After depositing our bags into a locker at the station so we wouldn't have to carry them around, Sasha then asked me a few questions about exploring Zagreb. I'd been to Zagreb once before - the first time I visited Croatia, when Dion and I flew into Zagreb late at night, and then departed for Sarajevo on the train early the next morning. Therefore my explore of Zagreb was limited to looking around the park area and a few shops outside of the station - but Sasha had somehow gained the impression that I'd spent longer in Zagreb and seen much more of the city than that! So in us going beyond the park area in front of the station, we were both exploring things for the first time. We had a big wander around various streets, looked at a little market, also wandered through an area where some kind of University sign-up day was going on, and after a big loop around the main parts of the city we went to a beer bar and sat outside to have refreshments in the heat. The number and scope of these refreshments was limited to our remaining Kuna cash we had, but we both tried a local white wine which turned out to be a half-wine and half-sparking water mix (a common local kind of drink apparently!), followed by Sasha getting that local white wine by itself with no sparkling water and I got a local red.

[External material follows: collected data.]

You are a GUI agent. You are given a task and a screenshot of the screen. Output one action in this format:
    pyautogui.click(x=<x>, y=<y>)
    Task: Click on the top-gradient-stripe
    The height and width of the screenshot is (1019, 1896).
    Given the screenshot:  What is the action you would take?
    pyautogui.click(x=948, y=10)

After this there was not anything more we wanted to do, so we wandered back to the train station early, bought ourselves some pastries and soft drinks to have as dinner on the next train, found our train carriage, hopped on and settled in - our few-hour foray into Zagreb over!
Summing Up
As for Zagreb - I got a better impression of it this time, having actually gotten to see the inner city more thoroughly. But it still strikes me as a rather bland, featureless city - it feels like a fairly plain capital city and that's because, well, it is one. If you know of, and love coastal Croatia then Zagreb is going to be a huge disappointment. There doesn't seem to be a lot to do there, yet its Croatia's largest city. Its interesting for what it is, but I wouldn't go out of my way to visit it again!
As for Croatia as a whole - I feel like I've covered as much of Croatia as I would care to, but I do think I'd go back again one day. That jaw-dropping coastline of Croatia's is not unique to Croatia though and so I'd be more keen to check out some of the neighbouring countries which share it and spend more time there. I do think I will visit Dubrovnik again sometime in the future, which would be the main appeal for me now but for the nearer future there would be other priorities to visit in Europe. As a whole, it seems to be a country which has got itself together rather well on the tourism front and doing good for itself - whether it keeps that up to a point where it gets way over-touristed or whether it manages to strike a good balance, will be an interesting question to see for the future!